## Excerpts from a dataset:

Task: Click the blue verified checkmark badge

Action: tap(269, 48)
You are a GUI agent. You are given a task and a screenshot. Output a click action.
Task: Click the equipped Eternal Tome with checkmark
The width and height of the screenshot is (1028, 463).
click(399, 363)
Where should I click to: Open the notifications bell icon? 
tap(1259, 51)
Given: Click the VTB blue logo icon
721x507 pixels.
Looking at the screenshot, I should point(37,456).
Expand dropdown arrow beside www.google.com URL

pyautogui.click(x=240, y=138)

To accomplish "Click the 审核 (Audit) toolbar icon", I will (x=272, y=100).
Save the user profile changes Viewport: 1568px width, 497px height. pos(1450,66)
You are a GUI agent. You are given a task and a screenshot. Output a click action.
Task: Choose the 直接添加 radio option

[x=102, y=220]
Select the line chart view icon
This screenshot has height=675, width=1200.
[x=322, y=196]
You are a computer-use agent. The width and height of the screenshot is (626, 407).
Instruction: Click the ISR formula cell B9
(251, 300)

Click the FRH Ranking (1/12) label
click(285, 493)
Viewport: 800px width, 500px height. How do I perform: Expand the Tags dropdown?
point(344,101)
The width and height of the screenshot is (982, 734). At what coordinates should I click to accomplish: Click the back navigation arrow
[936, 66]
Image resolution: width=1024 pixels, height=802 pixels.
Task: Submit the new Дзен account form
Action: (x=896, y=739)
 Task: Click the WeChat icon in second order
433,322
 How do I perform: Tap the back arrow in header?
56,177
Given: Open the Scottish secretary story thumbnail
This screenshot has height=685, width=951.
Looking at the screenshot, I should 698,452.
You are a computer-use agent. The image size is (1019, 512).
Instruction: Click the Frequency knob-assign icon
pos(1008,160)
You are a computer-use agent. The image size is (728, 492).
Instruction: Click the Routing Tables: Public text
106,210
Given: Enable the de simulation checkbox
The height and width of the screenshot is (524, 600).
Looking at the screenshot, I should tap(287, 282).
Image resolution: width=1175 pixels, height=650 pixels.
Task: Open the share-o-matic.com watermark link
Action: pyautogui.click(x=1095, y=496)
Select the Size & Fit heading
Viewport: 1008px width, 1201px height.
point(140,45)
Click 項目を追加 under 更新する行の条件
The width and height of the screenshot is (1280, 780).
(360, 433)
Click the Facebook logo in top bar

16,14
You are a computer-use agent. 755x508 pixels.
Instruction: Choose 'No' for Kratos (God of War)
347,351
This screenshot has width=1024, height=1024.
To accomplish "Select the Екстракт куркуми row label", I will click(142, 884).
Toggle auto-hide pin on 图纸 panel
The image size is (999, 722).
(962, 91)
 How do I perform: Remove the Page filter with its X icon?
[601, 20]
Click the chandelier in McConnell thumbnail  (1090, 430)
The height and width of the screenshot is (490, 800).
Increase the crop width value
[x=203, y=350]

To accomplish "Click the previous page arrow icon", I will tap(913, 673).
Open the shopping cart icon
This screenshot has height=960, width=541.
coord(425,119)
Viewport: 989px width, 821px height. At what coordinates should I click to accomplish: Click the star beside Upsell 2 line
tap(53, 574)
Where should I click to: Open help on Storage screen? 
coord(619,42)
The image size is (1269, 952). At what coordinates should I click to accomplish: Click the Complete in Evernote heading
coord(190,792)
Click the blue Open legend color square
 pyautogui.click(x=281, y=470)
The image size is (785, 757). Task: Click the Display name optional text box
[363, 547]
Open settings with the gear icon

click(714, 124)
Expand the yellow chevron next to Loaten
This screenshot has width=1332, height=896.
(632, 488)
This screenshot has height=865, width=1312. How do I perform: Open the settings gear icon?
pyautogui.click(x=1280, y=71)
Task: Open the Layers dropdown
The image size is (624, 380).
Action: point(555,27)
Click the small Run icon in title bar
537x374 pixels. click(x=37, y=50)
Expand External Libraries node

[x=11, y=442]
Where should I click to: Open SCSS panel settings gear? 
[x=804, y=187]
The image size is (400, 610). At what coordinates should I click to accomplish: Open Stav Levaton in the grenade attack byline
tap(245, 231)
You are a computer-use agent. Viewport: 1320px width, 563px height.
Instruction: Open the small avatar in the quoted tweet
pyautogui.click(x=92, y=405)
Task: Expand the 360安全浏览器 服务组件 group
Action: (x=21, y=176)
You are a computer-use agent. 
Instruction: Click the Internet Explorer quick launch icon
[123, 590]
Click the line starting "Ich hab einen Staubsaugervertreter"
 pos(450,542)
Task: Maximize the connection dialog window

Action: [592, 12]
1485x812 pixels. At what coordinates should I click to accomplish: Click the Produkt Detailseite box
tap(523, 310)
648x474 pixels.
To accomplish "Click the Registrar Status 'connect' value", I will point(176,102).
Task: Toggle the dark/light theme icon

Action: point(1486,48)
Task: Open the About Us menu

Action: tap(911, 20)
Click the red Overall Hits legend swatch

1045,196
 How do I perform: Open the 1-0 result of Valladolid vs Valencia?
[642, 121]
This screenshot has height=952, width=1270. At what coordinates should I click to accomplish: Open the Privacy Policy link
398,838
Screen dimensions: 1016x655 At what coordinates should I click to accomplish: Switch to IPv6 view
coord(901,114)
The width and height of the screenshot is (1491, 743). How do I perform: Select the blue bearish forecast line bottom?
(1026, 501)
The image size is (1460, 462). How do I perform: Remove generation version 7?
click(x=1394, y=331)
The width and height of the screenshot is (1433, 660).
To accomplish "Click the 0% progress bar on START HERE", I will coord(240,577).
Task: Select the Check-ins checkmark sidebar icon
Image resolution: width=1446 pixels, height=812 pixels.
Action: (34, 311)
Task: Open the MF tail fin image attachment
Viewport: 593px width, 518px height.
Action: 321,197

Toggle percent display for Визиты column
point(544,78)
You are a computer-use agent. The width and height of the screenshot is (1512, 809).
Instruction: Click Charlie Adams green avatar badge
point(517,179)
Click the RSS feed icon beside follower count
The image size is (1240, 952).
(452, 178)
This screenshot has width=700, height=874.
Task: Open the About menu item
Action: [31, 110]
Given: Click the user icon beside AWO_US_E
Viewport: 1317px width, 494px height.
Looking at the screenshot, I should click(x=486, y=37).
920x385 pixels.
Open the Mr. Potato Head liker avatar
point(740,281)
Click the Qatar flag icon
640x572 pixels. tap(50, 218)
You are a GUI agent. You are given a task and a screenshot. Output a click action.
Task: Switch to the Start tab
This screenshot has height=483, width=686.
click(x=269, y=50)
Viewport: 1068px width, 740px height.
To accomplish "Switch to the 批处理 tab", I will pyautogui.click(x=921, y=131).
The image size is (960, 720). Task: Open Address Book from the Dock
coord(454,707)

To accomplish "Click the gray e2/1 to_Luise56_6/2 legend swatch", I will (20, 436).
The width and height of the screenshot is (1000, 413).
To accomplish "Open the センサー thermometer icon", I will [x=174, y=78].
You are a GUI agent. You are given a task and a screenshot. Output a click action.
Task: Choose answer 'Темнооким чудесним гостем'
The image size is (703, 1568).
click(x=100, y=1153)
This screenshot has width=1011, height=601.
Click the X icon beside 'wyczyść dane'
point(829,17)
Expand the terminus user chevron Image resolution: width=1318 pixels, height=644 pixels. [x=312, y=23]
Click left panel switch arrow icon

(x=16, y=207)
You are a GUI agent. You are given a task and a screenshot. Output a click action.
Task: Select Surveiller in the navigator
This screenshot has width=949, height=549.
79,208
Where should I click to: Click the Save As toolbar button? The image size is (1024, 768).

## EXERCISE PROMPT:
Repeat the data above in full, word for word.

## EXPECTED ANSWER:
Task: Click the blue verified checkmark badge

Action: tap(269, 48)
You are a GUI agent. You are given a task and a screenshot. Output a click action.
Task: Click the equipped Eternal Tome with checkmark
The width and height of the screenshot is (1028, 463).
click(399, 363)
Where should I click to: Open the notifications bell icon? 
tap(1259, 51)
Given: Click the VTB blue logo icon
721x507 pixels.
Looking at the screenshot, I should point(37,456).
Expand dropdown arrow beside www.google.com URL

pyautogui.click(x=240, y=138)

To accomplish "Click the 审核 (Audit) toolbar icon", I will (x=272, y=100).
Save the user profile changes Viewport: 1568px width, 497px height. pos(1450,66)
You are a GUI agent. You are given a task and a screenshot. Output a click action.
Task: Choose the 直接添加 radio option

[x=102, y=220]
Select the line chart view icon
This screenshot has height=675, width=1200.
[x=322, y=196]
You are a computer-use agent. The width and height of the screenshot is (626, 407).
Instruction: Click the ISR formula cell B9
(251, 300)

Click the FRH Ranking (1/12) label
click(285, 493)
Viewport: 800px width, 500px height. How do I perform: Expand the Tags dropdown?
point(344,101)
The width and height of the screenshot is (982, 734). At what coordinates should I click to accomplish: Click the back navigation arrow
[936, 66]
Image resolution: width=1024 pixels, height=802 pixels.
Task: Submit the new Дзен account form
Action: (x=896, y=739)
 Task: Click the WeChat icon in second order
433,322
 How do I perform: Tap the back arrow in header?
56,177
Given: Open the Scottish secretary story thumbnail
This screenshot has height=685, width=951.
Looking at the screenshot, I should 698,452.
You are a computer-use agent. The image size is (1019, 512).
Instruction: Click the Frequency knob-assign icon
pos(1008,160)
You are a computer-use agent. The image size is (728, 492).
Instruction: Click the Routing Tables: Public text
106,210
Given: Enable the de simulation checkbox
The height and width of the screenshot is (524, 600).
Looking at the screenshot, I should tap(287, 282).
Image resolution: width=1175 pixels, height=650 pixels.
Task: Open the share-o-matic.com watermark link
Action: pyautogui.click(x=1095, y=496)
Select the Size & Fit heading
Viewport: 1008px width, 1201px height.
point(140,45)
Click 項目を追加 under 更新する行の条件
The width and height of the screenshot is (1280, 780).
(360, 433)
Click the Facebook logo in top bar

16,14
You are a computer-use agent. 755x508 pixels.
Instruction: Choose 'No' for Kratos (God of War)
347,351
This screenshot has width=1024, height=1024.
To accomplish "Select the Екстракт куркуми row label", I will click(142, 884).
Toggle auto-hide pin on 图纸 panel
The image size is (999, 722).
(962, 91)
 How do I perform: Remove the Page filter with its X icon?
[601, 20]
Click the chandelier in McConnell thumbnail  (1090, 430)
The height and width of the screenshot is (490, 800).
Increase the crop width value
[x=203, y=350]

To accomplish "Click the previous page arrow icon", I will tap(913, 673).
Open the shopping cart icon
This screenshot has height=960, width=541.
coord(425,119)
Viewport: 989px width, 821px height. At what coordinates should I click to accomplish: Click the star beside Upsell 2 line
tap(53, 574)
Where should I click to: Open help on Storage screen? 
coord(619,42)
The image size is (1269, 952). At what coordinates should I click to accomplish: Click the Complete in Evernote heading
coord(190,792)
Click the blue Open legend color square
 pyautogui.click(x=281, y=470)
The image size is (785, 757). Task: Click the Display name optional text box
[363, 547]
Open settings with the gear icon

click(714, 124)
Expand the yellow chevron next to Loaten
This screenshot has width=1332, height=896.
(632, 488)
This screenshot has height=865, width=1312. How do I perform: Open the settings gear icon?
pyautogui.click(x=1280, y=71)
Task: Open the Layers dropdown
The image size is (624, 380).
Action: point(555,27)
Click the small Run icon in title bar
537x374 pixels. click(x=37, y=50)
Expand External Libraries node

[x=11, y=442]
Where should I click to: Open SCSS panel settings gear? 
[x=804, y=187]
The image size is (400, 610). At what coordinates should I click to accomplish: Open Stav Levaton in the grenade attack byline
tap(245, 231)
You are a computer-use agent. Viewport: 1320px width, 563px height.
Instruction: Open the small avatar in the quoted tweet
pyautogui.click(x=92, y=405)
Task: Expand the 360安全浏览器 服务组件 group
Action: (x=21, y=176)
You are a computer-use agent. 
Instruction: Click the Internet Explorer quick launch icon
[123, 590]
Click the line starting "Ich hab einen Staubsaugervertreter"
 pos(450,542)
Task: Maximize the connection dialog window

Action: [592, 12]
1485x812 pixels. At what coordinates should I click to accomplish: Click the Produkt Detailseite box
tap(523, 310)
648x474 pixels.
To accomplish "Click the Registrar Status 'connect' value", I will point(176,102).
Task: Toggle the dark/light theme icon

Action: point(1486,48)
Task: Open the About Us menu

Action: tap(911, 20)
Click the red Overall Hits legend swatch

1045,196
 How do I perform: Open the 1-0 result of Valladolid vs Valencia?
[642, 121]
This screenshot has height=952, width=1270. At what coordinates should I click to accomplish: Open the Privacy Policy link
398,838
Screen dimensions: 1016x655 At what coordinates should I click to accomplish: Switch to IPv6 view
coord(901,114)
The width and height of the screenshot is (1491, 743). How do I perform: Select the blue bearish forecast line bottom?
(1026, 501)
The image size is (1460, 462). How do I perform: Remove generation version 7?
click(x=1394, y=331)
The width and height of the screenshot is (1433, 660).
To accomplish "Click the 0% progress bar on START HERE", I will coord(240,577).
Task: Select the Check-ins checkmark sidebar icon
Image resolution: width=1446 pixels, height=812 pixels.
Action: (34, 311)
Task: Open the MF tail fin image attachment
Viewport: 593px width, 518px height.
Action: 321,197

Toggle percent display for Визиты column
point(544,78)
You are a computer-use agent. The width and height of the screenshot is (1512, 809).
Instruction: Click Charlie Adams green avatar badge
point(517,179)
Click the RSS feed icon beside follower count
The image size is (1240, 952).
(452, 178)
This screenshot has width=700, height=874.
Task: Open the About menu item
Action: [31, 110]
Given: Click the user icon beside AWO_US_E
Viewport: 1317px width, 494px height.
Looking at the screenshot, I should click(x=486, y=37).
920x385 pixels.
Open the Mr. Potato Head liker avatar
point(740,281)
Click the Qatar flag icon
640x572 pixels. tap(50, 218)
You are a GUI agent. You are given a task and a screenshot. Output a click action.
Task: Switch to the Start tab
This screenshot has height=483, width=686.
click(x=269, y=50)
Viewport: 1068px width, 740px height.
To accomplish "Switch to the 批处理 tab", I will pyautogui.click(x=921, y=131).
The image size is (960, 720). Task: Open Address Book from the Dock
coord(454,707)

To accomplish "Click the gray e2/1 to_Luise56_6/2 legend swatch", I will (20, 436).
The width and height of the screenshot is (1000, 413).
To accomplish "Open the センサー thermometer icon", I will [x=174, y=78].
You are a GUI agent. You are given a task and a screenshot. Output a click action.
Task: Choose answer 'Темнооким чудесним гостем'
The image size is (703, 1568).
click(x=100, y=1153)
This screenshot has width=1011, height=601.
Click the X icon beside 'wyczyść dane'
point(829,17)
Expand the terminus user chevron Image resolution: width=1318 pixels, height=644 pixels. [x=312, y=23]
Click left panel switch arrow icon

(x=16, y=207)
You are a GUI agent. You are given a task and a screenshot. Output a click action.
Task: Select Surveiller in the navigator
This screenshot has width=949, height=549.
79,208
Where should I click to: Click the Save As toolbar button? The image size is (1024, 768).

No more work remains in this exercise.